Researchers from the American Museum of Natural History and Louisiana State University have discovered that two groups of blind cave fishes now separated by about 6,000 miles of open ocean are each other’s closest relatives. These eyeless fishes, one group from Madagascar and the other from Australia, descended from a common ancestor before being separated by continental drift nearly 100 million years ago, the scientists say. Their study, which was published this week in the journal PLOS ONE, also identifies new species that add to existing biological proof for the existence of Gondwana, a prehistoric supercontinent that was part of Pangaea and contained all of today’s southern continents.

The cave fishes, of the genus Typhleotris in Madagascar and Milyeringa in Australia, are small—less than 100 millimeters long—and usually lack pigment, a substance that gives an organism its color and also provides protection from the sun’s ultraviolet radiation. These characteristics, coupled with a lack of eyes and enhanced sensory capabilities, are common in many cave organisms.

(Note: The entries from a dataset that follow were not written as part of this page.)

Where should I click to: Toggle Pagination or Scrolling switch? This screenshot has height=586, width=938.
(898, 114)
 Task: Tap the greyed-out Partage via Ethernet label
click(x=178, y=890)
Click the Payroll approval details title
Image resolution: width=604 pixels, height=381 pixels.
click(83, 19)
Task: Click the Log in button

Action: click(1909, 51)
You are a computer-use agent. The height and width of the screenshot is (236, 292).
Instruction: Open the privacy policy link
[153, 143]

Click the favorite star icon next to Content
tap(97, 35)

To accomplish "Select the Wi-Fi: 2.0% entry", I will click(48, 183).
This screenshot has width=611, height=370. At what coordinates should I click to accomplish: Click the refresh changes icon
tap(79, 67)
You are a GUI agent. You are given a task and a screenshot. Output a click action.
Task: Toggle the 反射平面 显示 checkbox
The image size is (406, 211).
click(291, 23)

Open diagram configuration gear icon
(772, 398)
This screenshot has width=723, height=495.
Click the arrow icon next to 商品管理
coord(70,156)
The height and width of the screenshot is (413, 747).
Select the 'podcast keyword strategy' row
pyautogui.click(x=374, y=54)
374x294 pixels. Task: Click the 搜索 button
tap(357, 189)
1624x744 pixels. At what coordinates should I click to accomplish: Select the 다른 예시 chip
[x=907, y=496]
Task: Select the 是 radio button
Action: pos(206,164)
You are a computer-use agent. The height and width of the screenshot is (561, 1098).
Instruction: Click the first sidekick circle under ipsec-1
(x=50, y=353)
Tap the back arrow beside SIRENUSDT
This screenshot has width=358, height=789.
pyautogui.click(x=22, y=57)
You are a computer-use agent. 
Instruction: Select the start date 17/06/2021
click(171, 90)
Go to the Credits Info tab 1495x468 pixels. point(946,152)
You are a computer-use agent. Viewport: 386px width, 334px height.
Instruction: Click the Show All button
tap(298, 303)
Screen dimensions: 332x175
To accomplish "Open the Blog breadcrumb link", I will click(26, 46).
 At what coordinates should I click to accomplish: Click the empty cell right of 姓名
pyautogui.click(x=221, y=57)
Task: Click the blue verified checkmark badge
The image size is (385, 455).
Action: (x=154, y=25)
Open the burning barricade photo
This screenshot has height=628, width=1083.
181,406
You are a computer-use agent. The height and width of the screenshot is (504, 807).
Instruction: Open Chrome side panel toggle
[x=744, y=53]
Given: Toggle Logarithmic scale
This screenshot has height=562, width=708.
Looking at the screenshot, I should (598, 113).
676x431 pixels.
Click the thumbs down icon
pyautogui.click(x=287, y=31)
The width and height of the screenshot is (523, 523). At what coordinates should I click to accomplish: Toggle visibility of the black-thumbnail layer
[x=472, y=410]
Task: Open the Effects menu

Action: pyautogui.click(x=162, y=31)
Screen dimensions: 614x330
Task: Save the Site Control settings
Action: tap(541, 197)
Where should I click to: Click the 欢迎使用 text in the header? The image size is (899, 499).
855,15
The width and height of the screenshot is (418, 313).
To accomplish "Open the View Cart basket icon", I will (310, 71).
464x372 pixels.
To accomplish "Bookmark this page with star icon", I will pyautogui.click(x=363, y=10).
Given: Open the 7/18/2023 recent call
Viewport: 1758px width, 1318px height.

“I had seen the Australian form many years ago while caving in Cape Range National Park, well before I became an ichthyologist, but upon catching my first Malagasy Typhleotris I remember thinking how morphologically similar the two genera were despite being on opposite sides of the Indian Ocean,” said John Sparks, a curator in the Museum’s Division of Vertebrate Zoology and an author of the paper. “Given a high degree of morphological convergence in cavefishes in general, we needed DNA evidence to test this relationship, and sure enough, they were revealed to be each other's closest relative.”

The newfound genetic relationship between the trans-oceanic groups also is an exciting geological find. Sparks calls it a “remarkable example” of a phenomenon known as Gondwanan vicariance, the split in the geographical range of an organism when the southern supercontinent broke up in the Mesozoic.

One of the new species discovered by the researchers is a novelty among cave fishes because it is fully and darkly pigmented. Stranger yet, phylogenetic analysis showed that it evolved from a pigment-free ancestor.

"It has generally been thought that cave organisms are unable to evolve to live in other environments, in other words to ‘reverse’ their specializations for a subterranean life,” Sparks said. “Our results, and the fact that we have recently discovered new cave fish species in both Madagascar and Australia belonging to these genera, are intriguing from another perspective: they show that caves are not so-called 'evolutionary dead ends.’”

Funding for the research expedition was provided by the Constantine S. Niarchos Expedition Fund, established by the Stavros Niarchos Foundation to support the research of museum curators around the globe.